El coraje y la valentía frente a los retos sobre el miedo a intentarlo, y el valor de encararse a la derrota haciendo de ella la mejor maestra. El valor de querer defender la libertad responsanle , justa y solidaria ante el atenazante yugo de los que jamás la han entendido ni facilitado.
Alguien podría entender iluso, cándido o naif el planteamiento expuesto,pero desde pequeño me enseñaron a perseguir mis sueños , trabajando con tesón y perseverancia, sin esperar a que me alcanzasen tan sólo por el hecho de mirar absorto las estrellas..
Invito a todos aquellos que quieran construir una nueva realidad a intentar día a día , segundo a segundo, con actos , palabras, escritos y perseverante proselitismo , contagiar, conseguir adhesiones, contribuir a facilitar, a empujar tozudamente para que las cosas sean diferentes y lograr así , lenta pero incesantemente un entorno mejor.
En mi caso, vivir , compartir esos valores, esa actitud y esa misión, constituyen la única herencia que podre dejar a mis hijos y a la sociedad que me acoge y a la que me debo.
Mil gracias por tu comentario Oscar. Como siempre acertado y brillante.
Un gran abrazo.
Juan Mateo.
Al menos construir con buenas palabras y correctas acciones hasta en el más mínimo detalle, y dejar las envidias a un lado.
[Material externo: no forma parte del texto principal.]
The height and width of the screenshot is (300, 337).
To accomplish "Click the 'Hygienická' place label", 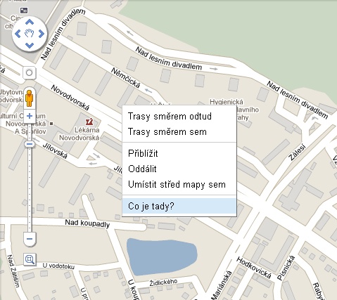I will 227,102.
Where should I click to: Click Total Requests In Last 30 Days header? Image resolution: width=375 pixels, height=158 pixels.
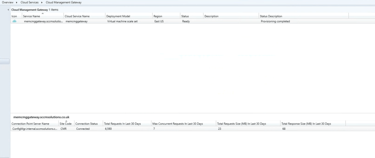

Empezar de nuevo por el principio, por los pilares del edificio y no por la cúpula, si no hace falta tantos ártículos que quedan vacíos al final, retomar el camino perdido y adoptar los valores de toda la vida, la dignidad, el respeto de uno mismo, el coraje sano, las buenas intenciones, y no hace falta ser Vicente Ferrer.